WORK ITEM ▸ Give back only the line containing "Given: Click the" and every line after it through the end of the data below, transcribed exactly.

─── DATA SHOWN

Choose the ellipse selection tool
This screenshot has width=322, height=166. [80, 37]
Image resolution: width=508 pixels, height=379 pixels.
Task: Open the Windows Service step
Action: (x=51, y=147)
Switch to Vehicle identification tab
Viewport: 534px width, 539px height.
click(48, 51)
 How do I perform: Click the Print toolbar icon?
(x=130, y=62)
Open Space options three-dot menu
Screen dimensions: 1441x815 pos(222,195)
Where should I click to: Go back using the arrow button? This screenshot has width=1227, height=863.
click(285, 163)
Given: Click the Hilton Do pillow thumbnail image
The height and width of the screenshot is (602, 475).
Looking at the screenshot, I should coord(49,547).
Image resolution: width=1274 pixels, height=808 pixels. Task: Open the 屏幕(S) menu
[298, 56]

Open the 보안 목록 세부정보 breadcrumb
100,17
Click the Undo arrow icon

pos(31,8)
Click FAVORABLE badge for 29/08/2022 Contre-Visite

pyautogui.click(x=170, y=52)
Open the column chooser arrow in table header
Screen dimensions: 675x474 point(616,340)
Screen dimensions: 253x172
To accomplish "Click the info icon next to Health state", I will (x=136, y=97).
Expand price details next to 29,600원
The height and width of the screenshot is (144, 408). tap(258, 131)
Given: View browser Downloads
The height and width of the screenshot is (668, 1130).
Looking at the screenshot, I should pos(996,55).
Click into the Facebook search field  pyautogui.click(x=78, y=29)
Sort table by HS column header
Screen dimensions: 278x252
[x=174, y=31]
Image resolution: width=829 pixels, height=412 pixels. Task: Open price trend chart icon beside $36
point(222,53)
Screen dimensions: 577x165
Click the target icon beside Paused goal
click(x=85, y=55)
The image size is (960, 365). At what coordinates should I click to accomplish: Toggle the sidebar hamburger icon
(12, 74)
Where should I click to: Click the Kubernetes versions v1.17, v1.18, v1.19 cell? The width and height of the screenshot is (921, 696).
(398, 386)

──────

TASK RESULT ▸
Given: Click the Hilton Do pillow thumbnail image
The height and width of the screenshot is (602, 475).
Looking at the screenshot, I should coord(49,547).
Image resolution: width=1274 pixels, height=808 pixels. Task: Open the 屏幕(S) menu
[298, 56]

Open the 보안 목록 세부정보 breadcrumb
100,17
Click the Undo arrow icon

pos(31,8)
Click FAVORABLE badge for 29/08/2022 Contre-Visite

pyautogui.click(x=170, y=52)
Open the column chooser arrow in table header
Screen dimensions: 675x474 point(616,340)
Screen dimensions: 253x172
To accomplish "Click the info icon next to Health state", I will (x=136, y=97).
Expand price details next to 29,600원
The height and width of the screenshot is (144, 408). tap(258, 131)
Given: View browser Downloads
The height and width of the screenshot is (668, 1130).
Looking at the screenshot, I should pos(996,55).
Click into the Facebook search field  pyautogui.click(x=78, y=29)
Sort table by HS column header
Screen dimensions: 278x252
[x=174, y=31]
Image resolution: width=829 pixels, height=412 pixels. Task: Open price trend chart icon beside $36
point(222,53)
Screen dimensions: 577x165
Click the target icon beside Paused goal
click(x=85, y=55)
The image size is (960, 365). At what coordinates should I click to accomplish: Toggle the sidebar hamburger icon
(12, 74)
Where should I click to: Click the Kubernetes versions v1.17, v1.18, v1.19 cell? The width and height of the screenshot is (921, 696).
(398, 386)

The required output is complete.